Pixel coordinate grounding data
******

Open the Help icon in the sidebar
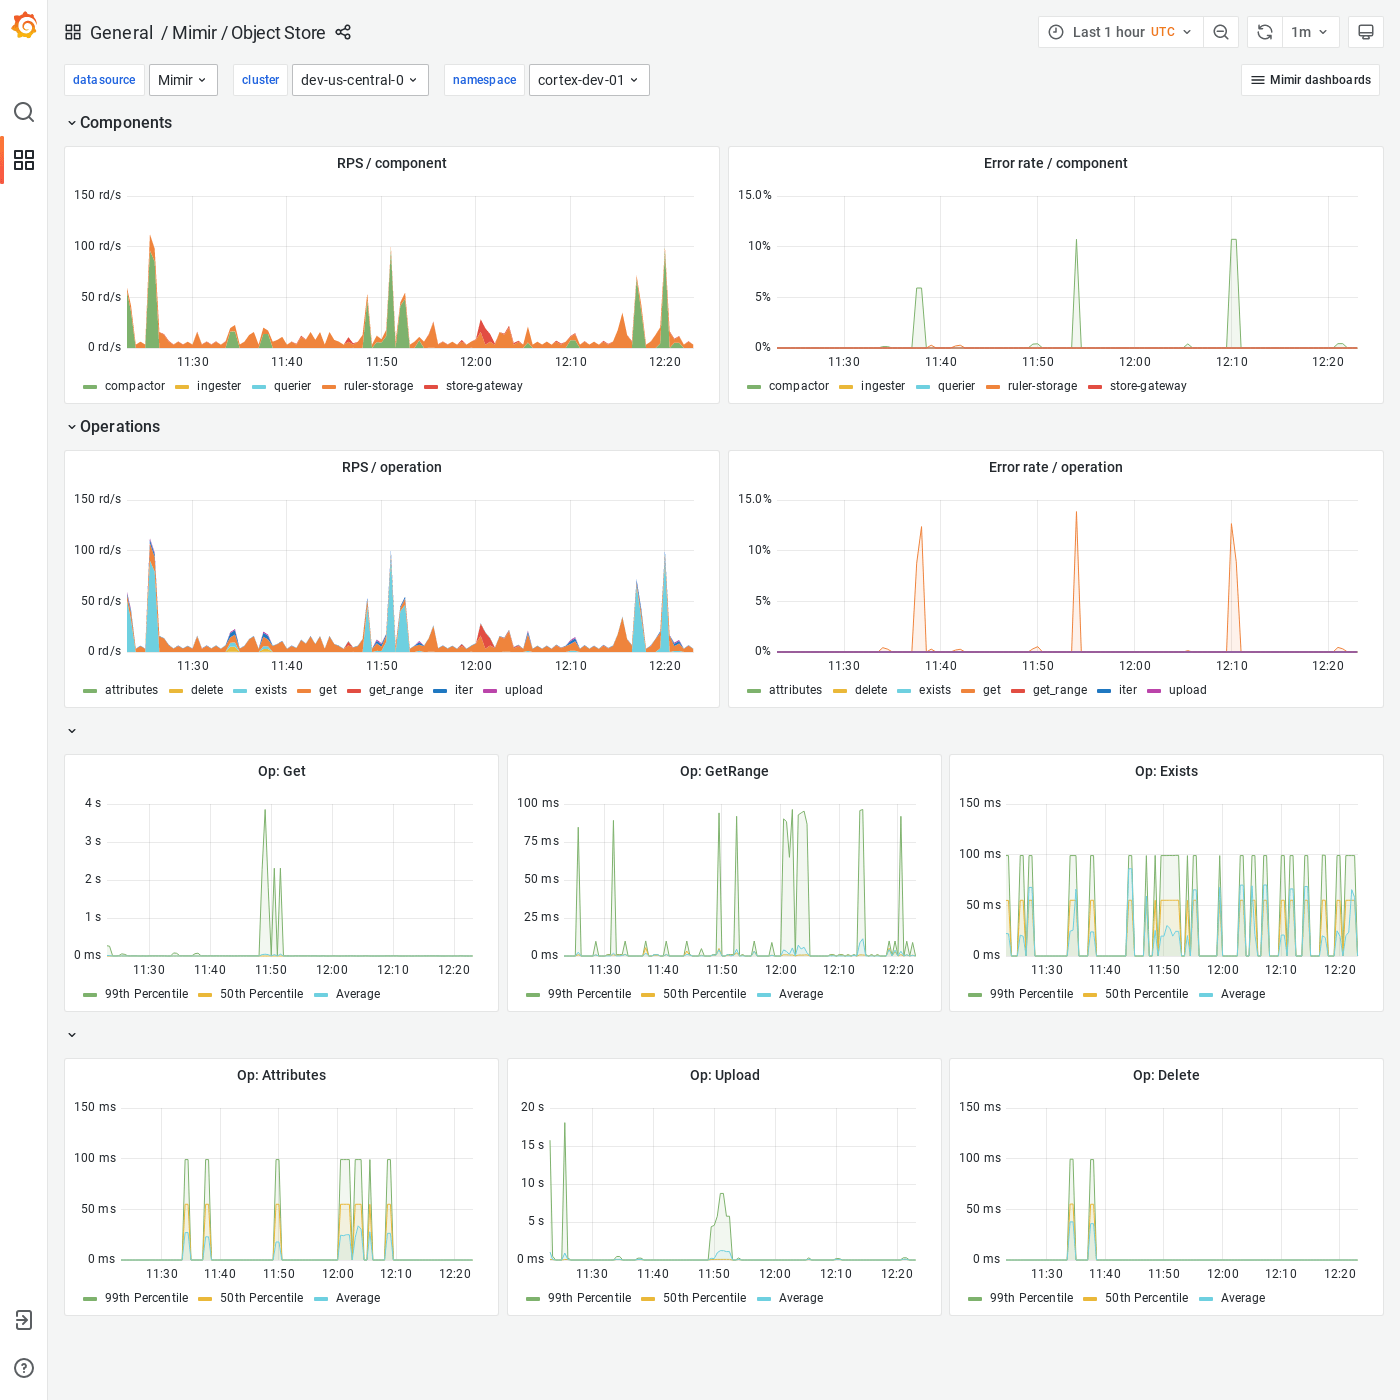Screen dimensions: 1400x1400 click(24, 1368)
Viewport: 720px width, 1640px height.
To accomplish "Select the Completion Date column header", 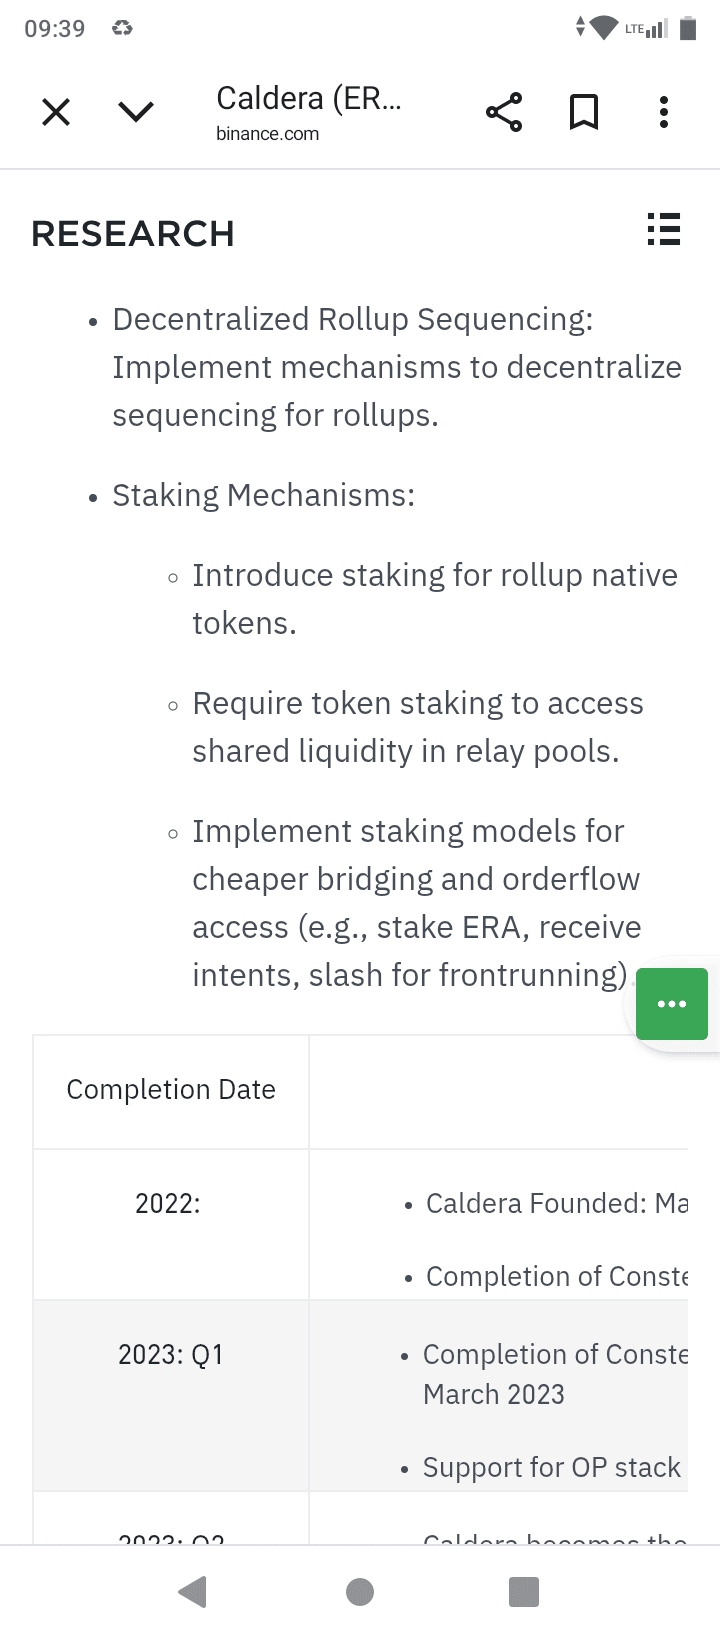I will (x=171, y=1090).
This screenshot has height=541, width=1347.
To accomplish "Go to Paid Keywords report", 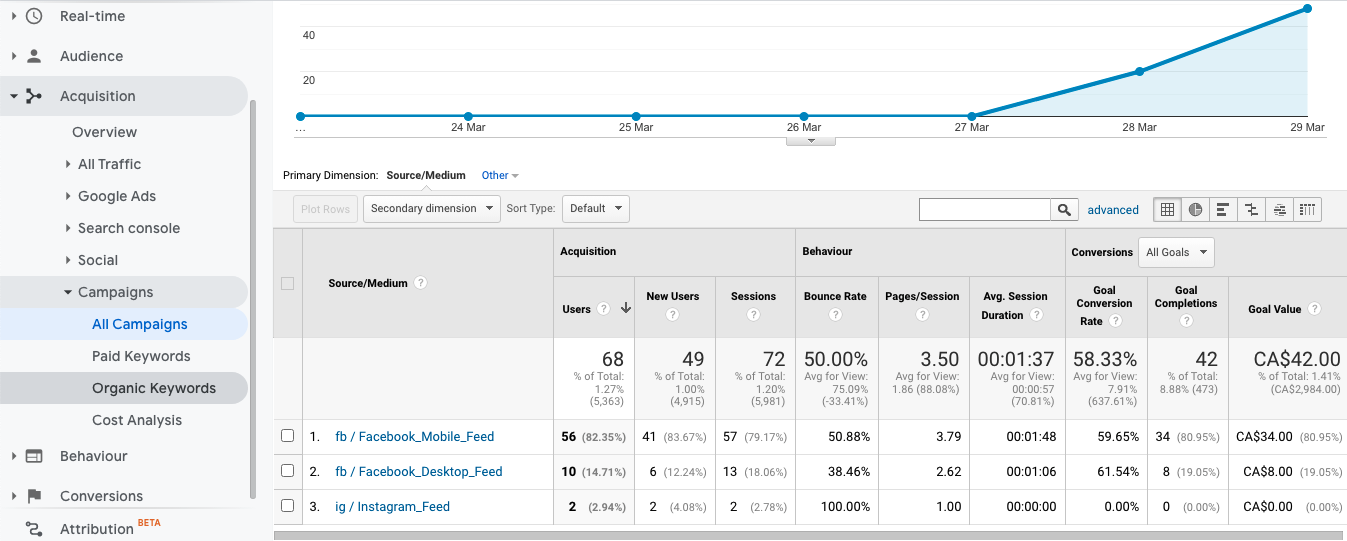I will [x=141, y=356].
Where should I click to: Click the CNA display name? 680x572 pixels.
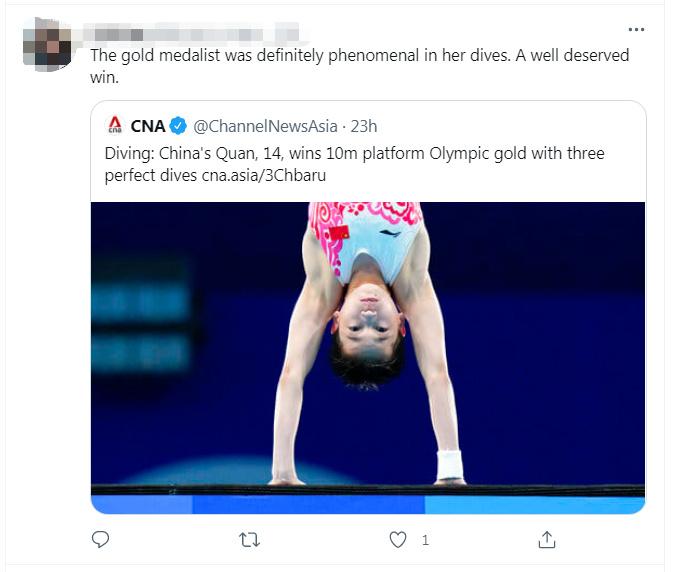(x=148, y=126)
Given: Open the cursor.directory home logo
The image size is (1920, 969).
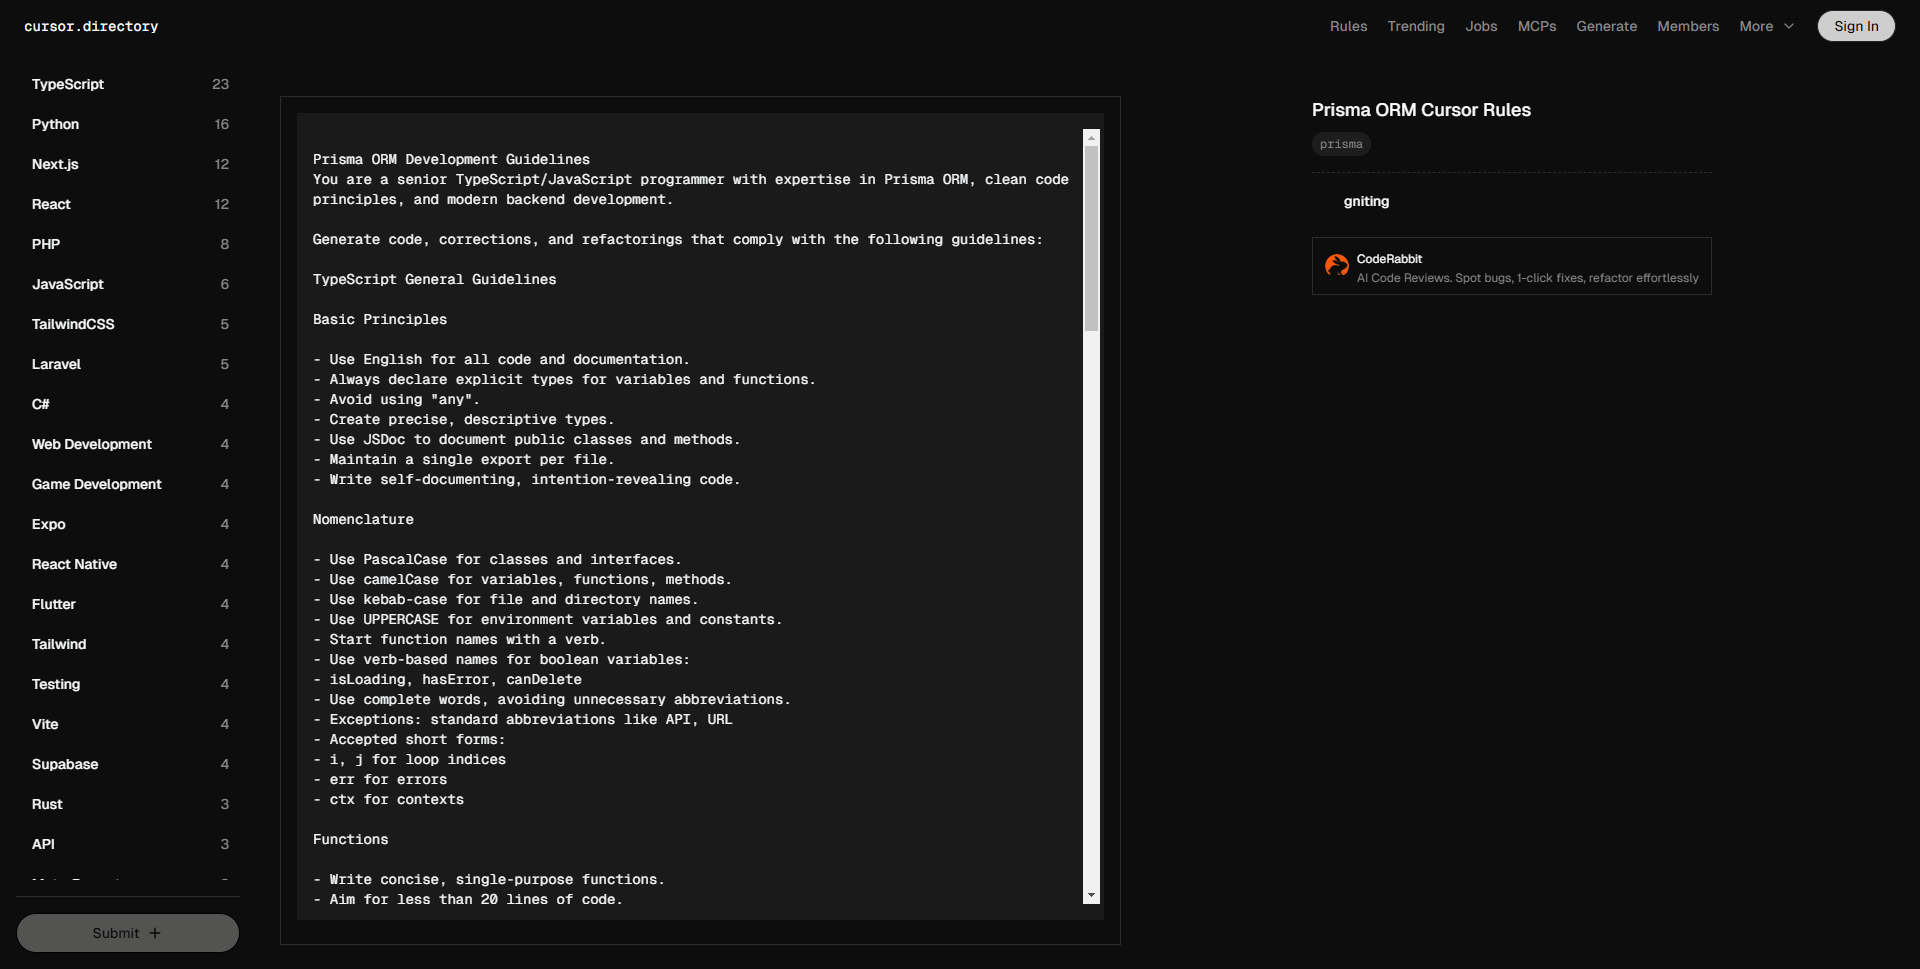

******

Work instruction: Across all the records, find the lines containing the word "width" and reproduce each one.

Response to this exercise:
Viewport: 720px width, 1640px height.
This screenshot has height=541, width=1347.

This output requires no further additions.